## [WHAT TO WORK ON]
Your response should consist of every line below, reproduced without alteration.

------------------------------------------------------------------------

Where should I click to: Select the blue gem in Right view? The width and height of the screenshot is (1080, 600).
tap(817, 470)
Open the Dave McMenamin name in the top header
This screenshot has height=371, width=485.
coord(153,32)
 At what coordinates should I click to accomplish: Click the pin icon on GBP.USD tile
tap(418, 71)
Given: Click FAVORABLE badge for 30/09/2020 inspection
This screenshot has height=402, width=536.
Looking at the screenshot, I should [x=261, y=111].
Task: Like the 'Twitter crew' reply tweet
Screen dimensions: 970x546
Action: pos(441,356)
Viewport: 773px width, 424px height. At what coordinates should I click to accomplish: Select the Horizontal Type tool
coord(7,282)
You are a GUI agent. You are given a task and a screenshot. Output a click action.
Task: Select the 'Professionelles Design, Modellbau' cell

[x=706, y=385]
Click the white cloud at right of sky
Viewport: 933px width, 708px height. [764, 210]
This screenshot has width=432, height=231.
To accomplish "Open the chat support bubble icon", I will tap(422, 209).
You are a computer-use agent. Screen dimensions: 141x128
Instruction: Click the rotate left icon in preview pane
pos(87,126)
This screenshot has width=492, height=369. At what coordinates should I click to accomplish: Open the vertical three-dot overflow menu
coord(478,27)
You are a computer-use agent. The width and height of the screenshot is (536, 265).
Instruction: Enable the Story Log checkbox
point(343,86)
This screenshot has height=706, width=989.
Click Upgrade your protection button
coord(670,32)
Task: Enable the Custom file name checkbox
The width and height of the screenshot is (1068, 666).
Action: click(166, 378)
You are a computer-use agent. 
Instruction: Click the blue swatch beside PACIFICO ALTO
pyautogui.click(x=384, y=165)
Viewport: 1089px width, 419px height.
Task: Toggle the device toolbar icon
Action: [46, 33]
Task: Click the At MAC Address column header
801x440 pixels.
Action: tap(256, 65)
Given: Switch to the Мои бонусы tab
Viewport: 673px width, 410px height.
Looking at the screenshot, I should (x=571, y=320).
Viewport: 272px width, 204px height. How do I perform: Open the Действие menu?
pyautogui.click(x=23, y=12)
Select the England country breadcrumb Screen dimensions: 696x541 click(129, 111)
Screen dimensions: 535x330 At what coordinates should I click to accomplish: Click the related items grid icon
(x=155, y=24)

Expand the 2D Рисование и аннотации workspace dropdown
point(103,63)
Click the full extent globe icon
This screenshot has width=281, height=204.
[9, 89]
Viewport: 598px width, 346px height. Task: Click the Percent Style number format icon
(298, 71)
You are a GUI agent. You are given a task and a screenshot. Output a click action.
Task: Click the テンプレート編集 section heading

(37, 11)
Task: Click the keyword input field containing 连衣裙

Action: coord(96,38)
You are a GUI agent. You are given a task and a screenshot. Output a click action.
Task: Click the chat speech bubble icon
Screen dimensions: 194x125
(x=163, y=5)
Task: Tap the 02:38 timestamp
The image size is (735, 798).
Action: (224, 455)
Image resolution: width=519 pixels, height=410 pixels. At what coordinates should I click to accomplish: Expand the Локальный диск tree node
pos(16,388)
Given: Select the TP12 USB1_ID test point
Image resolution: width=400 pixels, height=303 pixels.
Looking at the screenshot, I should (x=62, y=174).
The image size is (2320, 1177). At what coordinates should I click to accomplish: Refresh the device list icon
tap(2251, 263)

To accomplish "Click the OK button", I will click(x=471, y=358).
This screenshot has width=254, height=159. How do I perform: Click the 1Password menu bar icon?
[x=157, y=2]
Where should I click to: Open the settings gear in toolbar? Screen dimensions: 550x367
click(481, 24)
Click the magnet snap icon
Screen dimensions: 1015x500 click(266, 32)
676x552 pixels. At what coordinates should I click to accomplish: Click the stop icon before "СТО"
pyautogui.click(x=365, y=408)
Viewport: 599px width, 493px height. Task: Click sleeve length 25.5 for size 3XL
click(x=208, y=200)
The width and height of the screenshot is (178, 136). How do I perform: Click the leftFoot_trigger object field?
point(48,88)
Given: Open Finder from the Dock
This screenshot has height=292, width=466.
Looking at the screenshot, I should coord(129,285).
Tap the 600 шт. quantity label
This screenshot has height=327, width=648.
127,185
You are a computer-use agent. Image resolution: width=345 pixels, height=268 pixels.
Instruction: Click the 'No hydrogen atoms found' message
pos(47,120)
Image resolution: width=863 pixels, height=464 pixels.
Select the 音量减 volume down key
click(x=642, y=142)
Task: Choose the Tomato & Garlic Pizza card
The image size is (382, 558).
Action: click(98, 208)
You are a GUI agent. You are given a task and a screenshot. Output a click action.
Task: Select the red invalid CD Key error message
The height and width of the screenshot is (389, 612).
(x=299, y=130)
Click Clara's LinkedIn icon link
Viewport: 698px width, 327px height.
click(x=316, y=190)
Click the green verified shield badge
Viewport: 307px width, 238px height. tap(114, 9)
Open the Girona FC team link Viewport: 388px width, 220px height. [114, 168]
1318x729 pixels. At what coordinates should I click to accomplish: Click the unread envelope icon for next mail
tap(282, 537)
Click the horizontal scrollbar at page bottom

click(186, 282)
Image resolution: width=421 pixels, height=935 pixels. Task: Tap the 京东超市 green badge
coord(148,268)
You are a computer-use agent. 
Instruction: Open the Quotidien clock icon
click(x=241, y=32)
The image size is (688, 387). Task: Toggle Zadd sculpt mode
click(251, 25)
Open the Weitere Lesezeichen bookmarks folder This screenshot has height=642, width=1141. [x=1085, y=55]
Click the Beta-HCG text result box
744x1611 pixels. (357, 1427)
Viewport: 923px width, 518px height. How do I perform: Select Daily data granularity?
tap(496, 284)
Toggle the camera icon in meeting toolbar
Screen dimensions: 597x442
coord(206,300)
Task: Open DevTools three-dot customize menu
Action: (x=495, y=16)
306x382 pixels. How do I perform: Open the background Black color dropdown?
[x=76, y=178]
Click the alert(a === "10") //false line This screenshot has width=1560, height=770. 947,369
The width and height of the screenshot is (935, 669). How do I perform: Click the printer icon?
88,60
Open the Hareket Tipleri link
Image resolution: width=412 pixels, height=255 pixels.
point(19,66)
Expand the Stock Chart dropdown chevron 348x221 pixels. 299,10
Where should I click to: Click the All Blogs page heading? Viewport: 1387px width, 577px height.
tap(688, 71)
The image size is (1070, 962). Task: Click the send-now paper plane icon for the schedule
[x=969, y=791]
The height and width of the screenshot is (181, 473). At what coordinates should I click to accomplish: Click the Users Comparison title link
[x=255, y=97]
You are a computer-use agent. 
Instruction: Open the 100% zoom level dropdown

------------------------------------------------------------------------

## [THE ANSWER]
Where should I click to: Select the blue gem in Right view? The width and height of the screenshot is (1080, 600).
tap(817, 470)
Open the Dave McMenamin name in the top header
This screenshot has height=371, width=485.
coord(153,32)
 At what coordinates should I click to accomplish: Click the pin icon on GBP.USD tile
tap(418, 71)
Given: Click FAVORABLE badge for 30/09/2020 inspection
This screenshot has height=402, width=536.
Looking at the screenshot, I should [x=261, y=111].
Task: Like the 'Twitter crew' reply tweet
Screen dimensions: 970x546
Action: pos(441,356)
Viewport: 773px width, 424px height. At what coordinates should I click to accomplish: Select the Horizontal Type tool
coord(7,282)
You are a GUI agent. You are given a task and a screenshot. Output a click action.
Task: Select the 'Professionelles Design, Modellbau' cell

[x=706, y=385]
Click the white cloud at right of sky
Viewport: 933px width, 708px height. [764, 210]
This screenshot has width=432, height=231.
To accomplish "Open the chat support bubble icon", I will tap(422, 209).
You are a computer-use agent. Screen dimensions: 141x128
Instruction: Click the rotate left icon in preview pane
pos(87,126)
This screenshot has width=492, height=369. At what coordinates should I click to accomplish: Open the vertical three-dot overflow menu
coord(478,27)
You are a computer-use agent. The width and height of the screenshot is (536, 265).
Instruction: Enable the Story Log checkbox
point(343,86)
This screenshot has height=706, width=989.
Click Upgrade your protection button
coord(670,32)
Task: Enable the Custom file name checkbox
The width and height of the screenshot is (1068, 666).
Action: click(166, 378)
You are a computer-use agent. 
Instruction: Click the blue swatch beside PACIFICO ALTO
pyautogui.click(x=384, y=165)
Viewport: 1089px width, 419px height.
Task: Toggle the device toolbar icon
Action: [46, 33]
Task: Click the At MAC Address column header
801x440 pixels.
Action: tap(256, 65)
Given: Switch to the Мои бонусы tab
Viewport: 673px width, 410px height.
Looking at the screenshot, I should (x=571, y=320).
Viewport: 272px width, 204px height. How do I perform: Open the Действие menu?
pyautogui.click(x=23, y=12)
Select the England country breadcrumb Screen dimensions: 696x541 click(129, 111)
Screen dimensions: 535x330 At what coordinates should I click to accomplish: Click the related items grid icon
(x=155, y=24)

Expand the 2D Рисование и аннотации workspace dropdown
point(103,63)
Click the full extent globe icon
This screenshot has width=281, height=204.
[9, 89]
Viewport: 598px width, 346px height. Task: Click the Percent Style number format icon
(298, 71)
You are a GUI agent. You are given a task and a screenshot. Output a click action.
Task: Click the テンプレート編集 section heading

(37, 11)
Task: Click the keyword input field containing 连衣裙

Action: coord(96,38)
You are a GUI agent. You are given a task and a screenshot. Output a click action.
Task: Click the chat speech bubble icon
Screen dimensions: 194x125
(x=163, y=5)
Task: Tap the 02:38 timestamp
The image size is (735, 798).
Action: (224, 455)
Image resolution: width=519 pixels, height=410 pixels. At what coordinates should I click to accomplish: Expand the Локальный диск tree node
pos(16,388)
Given: Select the TP12 USB1_ID test point
Image resolution: width=400 pixels, height=303 pixels.
Looking at the screenshot, I should (x=62, y=174).
The image size is (2320, 1177). At what coordinates should I click to accomplish: Refresh the device list icon
tap(2251, 263)

To accomplish "Click the OK button", I will click(x=471, y=358).
This screenshot has width=254, height=159. How do I perform: Click the 1Password menu bar icon?
[x=157, y=2]
Where should I click to: Open the settings gear in toolbar? Screen dimensions: 550x367
click(481, 24)
Click the magnet snap icon
Screen dimensions: 1015x500 click(266, 32)
676x552 pixels. At what coordinates should I click to accomplish: Click the stop icon before "СТО"
pyautogui.click(x=365, y=408)
Viewport: 599px width, 493px height. Task: Click sleeve length 25.5 for size 3XL
click(x=208, y=200)
The width and height of the screenshot is (178, 136). How do I perform: Click the leftFoot_trigger object field?
point(48,88)
Given: Open Finder from the Dock
This screenshot has height=292, width=466.
Looking at the screenshot, I should coord(129,285).
Tap the 600 шт. quantity label
This screenshot has height=327, width=648.
127,185
You are a computer-use agent. Image resolution: width=345 pixels, height=268 pixels.
Instruction: Click the 'No hydrogen atoms found' message
pos(47,120)
Image resolution: width=863 pixels, height=464 pixels.
Select the 音量减 volume down key
click(x=642, y=142)
Task: Choose the Tomato & Garlic Pizza card
The image size is (382, 558).
Action: click(98, 208)
You are a GUI agent. You are given a task and a screenshot. Output a click action.
Task: Select the red invalid CD Key error message
The height and width of the screenshot is (389, 612).
(x=299, y=130)
Click Clara's LinkedIn icon link
Viewport: 698px width, 327px height.
click(x=316, y=190)
Click the green verified shield badge
Viewport: 307px width, 238px height. tap(114, 9)
Open the Girona FC team link Viewport: 388px width, 220px height. [114, 168]
1318x729 pixels. At what coordinates should I click to accomplish: Click the unread envelope icon for next mail
tap(282, 537)
Click the horizontal scrollbar at page bottom

click(186, 282)
Image resolution: width=421 pixels, height=935 pixels. Task: Tap the 京东超市 green badge
coord(148,268)
You are a computer-use agent. 
Instruction: Open the Quotidien clock icon
click(x=241, y=32)
The image size is (688, 387). Task: Toggle Zadd sculpt mode
click(251, 25)
Open the Weitere Lesezeichen bookmarks folder This screenshot has height=642, width=1141. [x=1085, y=55]
Click the Beta-HCG text result box
744x1611 pixels. (357, 1427)
Viewport: 923px width, 518px height. How do I perform: Select Daily data granularity?
tap(496, 284)
Toggle the camera icon in meeting toolbar
Screen dimensions: 597x442
coord(206,300)
Task: Open DevTools three-dot customize menu
Action: (x=495, y=16)
306x382 pixels. How do I perform: Open the background Black color dropdown?
[x=76, y=178]
Click the alert(a === "10") //false line This screenshot has width=1560, height=770. 947,369
The width and height of the screenshot is (935, 669). How do I perform: Click the printer icon?
88,60
Open the Hareket Tipleri link
Image resolution: width=412 pixels, height=255 pixels.
point(19,66)
Expand the Stock Chart dropdown chevron 348x221 pixels. 299,10
Where should I click to: Click the All Blogs page heading? Viewport: 1387px width, 577px height.
tap(688, 71)
The image size is (1070, 962). Task: Click the send-now paper plane icon for the schedule
[x=969, y=791]
The height and width of the screenshot is (181, 473). At what coordinates should I click to accomplish: Click the Users Comparison title link
[x=255, y=97]
You are a computer-use agent. 
Instruction: Open the 100% zoom level dropdown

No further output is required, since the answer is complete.